◆ **Assignment**
The copy should hold only the line containing "Click the Oxford Instruments logo" and the lines after it through the end of the material, each exact, with no pictures.

◆ **Data for this exercise**
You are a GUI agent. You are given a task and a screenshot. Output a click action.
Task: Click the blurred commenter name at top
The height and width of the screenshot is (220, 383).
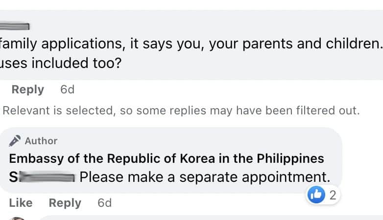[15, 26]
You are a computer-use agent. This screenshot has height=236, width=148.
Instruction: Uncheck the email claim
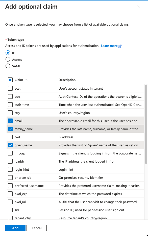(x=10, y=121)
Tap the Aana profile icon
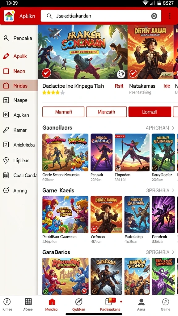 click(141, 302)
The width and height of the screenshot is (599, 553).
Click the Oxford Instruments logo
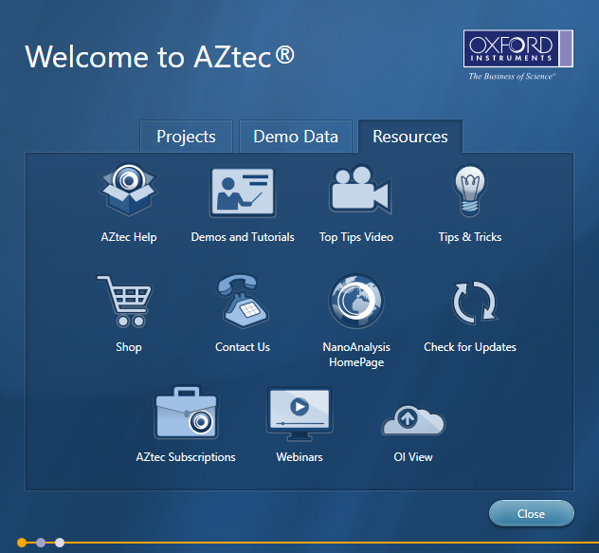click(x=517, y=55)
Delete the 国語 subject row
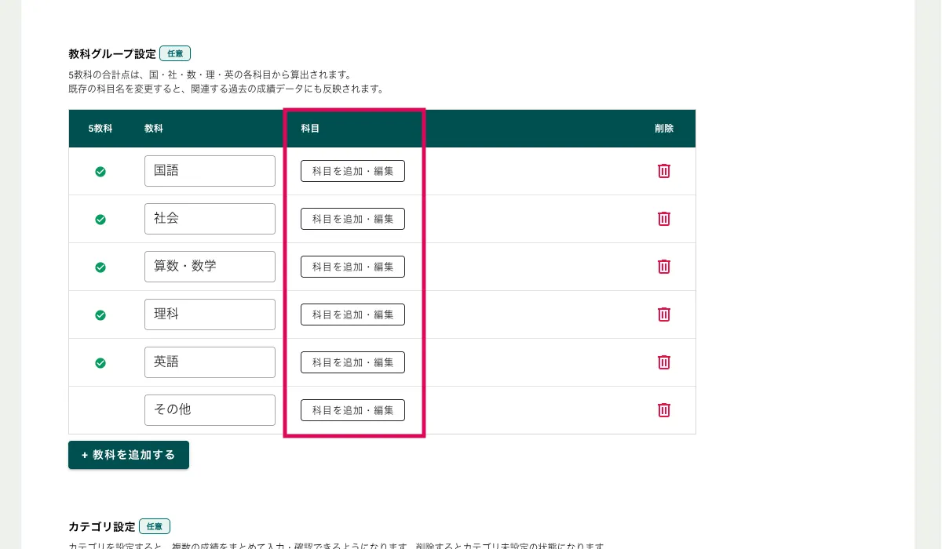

◆ **Output of the task**
Click the Oxford Instruments logo
click(x=517, y=55)
Delete the 国語 subject row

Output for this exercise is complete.